Please give back each line of the listing, unchanged in every word.

┏━━

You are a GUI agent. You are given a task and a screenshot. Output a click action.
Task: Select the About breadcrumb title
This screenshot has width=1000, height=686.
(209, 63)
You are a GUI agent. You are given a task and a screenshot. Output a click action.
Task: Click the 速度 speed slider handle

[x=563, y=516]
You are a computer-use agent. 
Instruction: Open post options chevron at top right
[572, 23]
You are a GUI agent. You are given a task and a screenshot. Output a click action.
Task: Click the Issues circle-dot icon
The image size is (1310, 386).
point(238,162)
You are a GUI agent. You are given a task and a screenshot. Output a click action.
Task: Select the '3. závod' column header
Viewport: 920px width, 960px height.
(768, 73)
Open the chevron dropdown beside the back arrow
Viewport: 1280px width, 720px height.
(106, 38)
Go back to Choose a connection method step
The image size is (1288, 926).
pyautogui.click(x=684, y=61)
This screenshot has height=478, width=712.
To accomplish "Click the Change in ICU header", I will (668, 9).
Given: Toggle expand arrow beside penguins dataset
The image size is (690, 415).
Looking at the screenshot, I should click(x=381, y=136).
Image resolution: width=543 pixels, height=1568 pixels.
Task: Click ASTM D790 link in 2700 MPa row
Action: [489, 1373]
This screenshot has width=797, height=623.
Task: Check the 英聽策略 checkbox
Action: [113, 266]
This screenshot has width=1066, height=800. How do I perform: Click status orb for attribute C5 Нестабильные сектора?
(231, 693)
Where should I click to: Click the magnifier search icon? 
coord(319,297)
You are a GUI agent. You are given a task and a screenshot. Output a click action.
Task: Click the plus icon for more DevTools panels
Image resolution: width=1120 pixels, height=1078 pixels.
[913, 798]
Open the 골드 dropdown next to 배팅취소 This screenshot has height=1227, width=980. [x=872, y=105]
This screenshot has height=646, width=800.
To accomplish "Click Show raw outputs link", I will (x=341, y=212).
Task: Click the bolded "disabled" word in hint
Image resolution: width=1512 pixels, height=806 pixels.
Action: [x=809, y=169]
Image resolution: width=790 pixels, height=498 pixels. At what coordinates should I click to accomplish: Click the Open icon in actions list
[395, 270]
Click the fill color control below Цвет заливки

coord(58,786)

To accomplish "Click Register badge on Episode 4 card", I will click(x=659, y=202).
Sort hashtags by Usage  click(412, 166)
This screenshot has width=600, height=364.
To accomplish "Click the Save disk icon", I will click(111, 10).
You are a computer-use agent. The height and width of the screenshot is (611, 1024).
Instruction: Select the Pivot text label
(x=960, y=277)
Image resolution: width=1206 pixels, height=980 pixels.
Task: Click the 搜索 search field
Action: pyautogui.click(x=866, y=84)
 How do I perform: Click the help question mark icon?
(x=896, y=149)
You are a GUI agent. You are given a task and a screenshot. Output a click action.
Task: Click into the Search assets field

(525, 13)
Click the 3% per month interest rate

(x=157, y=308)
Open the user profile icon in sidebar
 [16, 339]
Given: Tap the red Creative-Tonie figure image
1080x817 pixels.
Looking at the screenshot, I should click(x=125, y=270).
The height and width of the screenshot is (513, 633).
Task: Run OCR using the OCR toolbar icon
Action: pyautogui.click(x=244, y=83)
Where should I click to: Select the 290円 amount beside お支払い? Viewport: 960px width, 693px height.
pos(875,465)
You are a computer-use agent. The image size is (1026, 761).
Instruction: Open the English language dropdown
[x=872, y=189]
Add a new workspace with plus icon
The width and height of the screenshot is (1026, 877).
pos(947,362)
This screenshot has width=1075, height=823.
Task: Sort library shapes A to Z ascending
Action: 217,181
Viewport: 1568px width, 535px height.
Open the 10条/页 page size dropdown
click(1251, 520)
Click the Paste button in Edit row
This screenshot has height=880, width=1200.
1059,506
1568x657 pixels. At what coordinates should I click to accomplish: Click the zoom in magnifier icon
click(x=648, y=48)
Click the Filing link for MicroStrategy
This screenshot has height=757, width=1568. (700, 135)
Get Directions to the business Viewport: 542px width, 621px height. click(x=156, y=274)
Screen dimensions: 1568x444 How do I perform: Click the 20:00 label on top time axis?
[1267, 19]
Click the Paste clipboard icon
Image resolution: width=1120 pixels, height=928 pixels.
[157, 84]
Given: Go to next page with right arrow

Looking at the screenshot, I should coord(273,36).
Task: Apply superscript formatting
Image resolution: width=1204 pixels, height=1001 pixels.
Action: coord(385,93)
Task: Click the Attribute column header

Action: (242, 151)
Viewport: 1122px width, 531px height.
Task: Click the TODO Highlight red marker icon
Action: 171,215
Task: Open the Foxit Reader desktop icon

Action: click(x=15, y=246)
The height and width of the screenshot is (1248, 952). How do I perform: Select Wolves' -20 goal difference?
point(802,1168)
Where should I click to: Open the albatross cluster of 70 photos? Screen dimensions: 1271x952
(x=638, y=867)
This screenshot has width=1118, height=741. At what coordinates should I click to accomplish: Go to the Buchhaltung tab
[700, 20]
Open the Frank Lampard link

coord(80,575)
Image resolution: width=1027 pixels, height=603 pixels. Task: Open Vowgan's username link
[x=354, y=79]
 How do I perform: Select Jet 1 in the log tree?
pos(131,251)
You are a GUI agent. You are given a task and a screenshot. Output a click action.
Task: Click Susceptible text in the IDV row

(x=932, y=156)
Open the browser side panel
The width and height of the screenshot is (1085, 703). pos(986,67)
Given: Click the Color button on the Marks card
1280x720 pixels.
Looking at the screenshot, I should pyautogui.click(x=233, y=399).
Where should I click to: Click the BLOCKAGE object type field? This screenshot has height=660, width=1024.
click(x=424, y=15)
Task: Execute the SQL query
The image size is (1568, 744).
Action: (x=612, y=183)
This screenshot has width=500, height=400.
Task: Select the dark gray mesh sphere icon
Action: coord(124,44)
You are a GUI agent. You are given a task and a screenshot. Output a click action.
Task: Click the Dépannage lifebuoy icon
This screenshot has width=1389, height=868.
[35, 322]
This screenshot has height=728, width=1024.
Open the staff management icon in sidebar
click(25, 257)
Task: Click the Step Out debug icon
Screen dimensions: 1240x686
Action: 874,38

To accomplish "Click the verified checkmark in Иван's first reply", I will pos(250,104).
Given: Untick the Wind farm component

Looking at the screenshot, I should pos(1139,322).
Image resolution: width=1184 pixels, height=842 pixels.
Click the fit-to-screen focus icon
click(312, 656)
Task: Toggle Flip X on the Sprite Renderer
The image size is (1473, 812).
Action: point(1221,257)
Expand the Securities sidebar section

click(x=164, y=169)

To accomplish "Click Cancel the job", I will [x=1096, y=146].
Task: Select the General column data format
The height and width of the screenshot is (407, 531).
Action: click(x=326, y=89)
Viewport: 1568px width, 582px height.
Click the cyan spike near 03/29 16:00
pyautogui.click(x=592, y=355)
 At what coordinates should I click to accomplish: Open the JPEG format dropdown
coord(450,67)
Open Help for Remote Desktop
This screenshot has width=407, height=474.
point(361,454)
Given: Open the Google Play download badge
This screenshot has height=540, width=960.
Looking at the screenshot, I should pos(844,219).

┗━━

Output of the task:
You are a GUI agent. You are given a task and a screenshot. Output a click action.
Task: Select the About breadcrumb title
This screenshot has width=1000, height=686.
(209, 63)
You are a GUI agent. You are given a task and a screenshot. Output a click action.
Task: Click the 速度 speed slider handle

[x=563, y=516]
You are a computer-use agent. 
Instruction: Open post options chevron at top right
[572, 23]
You are a GUI agent. You are given a task and a screenshot. Output a click action.
Task: Click the Issues circle-dot icon
The image size is (1310, 386).
point(238,162)
You are a GUI agent. You are given a task and a screenshot. Output a click action.
Task: Select the '3. závod' column header
Viewport: 920px width, 960px height.
(768, 73)
Open the chevron dropdown beside the back arrow
Viewport: 1280px width, 720px height.
(106, 38)
Go back to Choose a connection method step
The image size is (1288, 926).
pyautogui.click(x=684, y=61)
This screenshot has height=478, width=712.
To accomplish "Click the Change in ICU header", I will (668, 9).
Given: Toggle expand arrow beside penguins dataset
The image size is (690, 415).
Looking at the screenshot, I should click(x=381, y=136).
Image resolution: width=543 pixels, height=1568 pixels.
Task: Click ASTM D790 link in 2700 MPa row
Action: [489, 1373]
This screenshot has width=797, height=623.
Task: Check the 英聽策略 checkbox
Action: [113, 266]
This screenshot has width=1066, height=800. How do I perform: Click status orb for attribute C5 Нестабильные сектора?
(231, 693)
Where should I click to: Click the magnifier search icon? 
coord(319,297)
You are a GUI agent. You are given a task and a screenshot. Output a click action.
Task: Click the plus icon for more DevTools panels
Image resolution: width=1120 pixels, height=1078 pixels.
[913, 798]
Open the 골드 dropdown next to 배팅취소 This screenshot has height=1227, width=980. [x=872, y=105]
This screenshot has height=646, width=800.
To accomplish "Click Show raw outputs link", I will (x=341, y=212).
Task: Click the bolded "disabled" word in hint
Image resolution: width=1512 pixels, height=806 pixels.
Action: [x=809, y=169]
Image resolution: width=790 pixels, height=498 pixels. At what coordinates should I click to accomplish: Click the Open icon in actions list
[395, 270]
Click the fill color control below Цвет заливки

coord(58,786)

To accomplish "Click Register badge on Episode 4 card", I will click(x=659, y=202).
Sort hashtags by Usage  click(412, 166)
This screenshot has width=600, height=364.
To accomplish "Click the Save disk icon", I will click(111, 10).
You are a computer-use agent. The height and width of the screenshot is (611, 1024).
Instruction: Select the Pivot text label
(x=960, y=277)
Image resolution: width=1206 pixels, height=980 pixels.
Task: Click the 搜索 search field
Action: pyautogui.click(x=866, y=84)
 How do I perform: Click the help question mark icon?
(x=896, y=149)
You are a GUI agent. You are given a task and a screenshot. Output a click action.
Task: Click into the Search assets field

(525, 13)
Click the 3% per month interest rate

(x=157, y=308)
Open the user profile icon in sidebar
 [16, 339]
Given: Tap the red Creative-Tonie figure image
1080x817 pixels.
Looking at the screenshot, I should click(x=125, y=270).
The height and width of the screenshot is (513, 633).
Task: Run OCR using the OCR toolbar icon
Action: pyautogui.click(x=244, y=83)
Where should I click to: Select the 290円 amount beside お支払い? Viewport: 960px width, 693px height.
pos(875,465)
You are a computer-use agent. The image size is (1026, 761).
Instruction: Open the English language dropdown
[x=872, y=189]
Add a new workspace with plus icon
The width and height of the screenshot is (1026, 877).
pos(947,362)
This screenshot has width=1075, height=823.
Task: Sort library shapes A to Z ascending
Action: 217,181
Viewport: 1568px width, 535px height.
Open the 10条/页 page size dropdown
click(1251, 520)
Click the Paste button in Edit row
This screenshot has height=880, width=1200.
1059,506
1568x657 pixels. At what coordinates should I click to accomplish: Click the zoom in magnifier icon
click(x=648, y=48)
Click the Filing link for MicroStrategy
This screenshot has height=757, width=1568. (700, 135)
Get Directions to the business Viewport: 542px width, 621px height. click(x=156, y=274)
Screen dimensions: 1568x444 How do I perform: Click the 20:00 label on top time axis?
[1267, 19]
Click the Paste clipboard icon
Image resolution: width=1120 pixels, height=928 pixels.
[157, 84]
Given: Go to next page with right arrow

Looking at the screenshot, I should coord(273,36).
Task: Apply superscript formatting
Image resolution: width=1204 pixels, height=1001 pixels.
Action: coord(385,93)
Task: Click the Attribute column header

Action: (242, 151)
Viewport: 1122px width, 531px height.
Task: Click the TODO Highlight red marker icon
Action: 171,215
Task: Open the Foxit Reader desktop icon

Action: click(x=15, y=246)
The height and width of the screenshot is (1248, 952). How do I perform: Select Wolves' -20 goal difference?
point(802,1168)
Where should I click to: Open the albatross cluster of 70 photos? Screen dimensions: 1271x952
(x=638, y=867)
This screenshot has width=1118, height=741. At what coordinates should I click to accomplish: Go to the Buchhaltung tab
[700, 20]
Open the Frank Lampard link

coord(80,575)
Image resolution: width=1027 pixels, height=603 pixels. Task: Open Vowgan's username link
[x=354, y=79]
 How do I perform: Select Jet 1 in the log tree?
pos(131,251)
You are a GUI agent. You are given a task and a screenshot. Output a click action.
Task: Click Susceptible text in the IDV row

(x=932, y=156)
Open the browser side panel
The width and height of the screenshot is (1085, 703). pos(986,67)
Given: Click the Color button on the Marks card
1280x720 pixels.
Looking at the screenshot, I should pyautogui.click(x=233, y=399).
Where should I click to: Click the BLOCKAGE object type field? This screenshot has height=660, width=1024.
click(x=424, y=15)
Task: Execute the SQL query
The image size is (1568, 744).
Action: (x=612, y=183)
This screenshot has width=500, height=400.
Task: Select the dark gray mesh sphere icon
Action: coord(124,44)
You are a GUI agent. You are given a task and a screenshot. Output a click action.
Task: Click the Dépannage lifebuoy icon
This screenshot has width=1389, height=868.
[35, 322]
This screenshot has height=728, width=1024.
Open the staff management icon in sidebar
click(25, 257)
Task: Click the Step Out debug icon
Screen dimensions: 1240x686
Action: 874,38

To accomplish "Click the verified checkmark in Иван's first reply", I will pos(250,104).
Given: Untick the Wind farm component

Looking at the screenshot, I should pos(1139,322).
Image resolution: width=1184 pixels, height=842 pixels.
Click the fit-to-screen focus icon
click(312, 656)
Task: Toggle Flip X on the Sprite Renderer
The image size is (1473, 812).
Action: point(1221,257)
Expand the Securities sidebar section

click(x=164, y=169)

To accomplish "Click Cancel the job", I will [x=1096, y=146].
Task: Select the General column data format
The height and width of the screenshot is (407, 531).
Action: click(x=326, y=89)
Viewport: 1568px width, 582px height.
Click the cyan spike near 03/29 16:00
pyautogui.click(x=592, y=355)
 At what coordinates should I click to accomplish: Open the JPEG format dropdown
coord(450,67)
Open Help for Remote Desktop
This screenshot has width=407, height=474.
point(361,454)
Given: Open the Google Play download badge
This screenshot has height=540, width=960.
Looking at the screenshot, I should pos(844,219).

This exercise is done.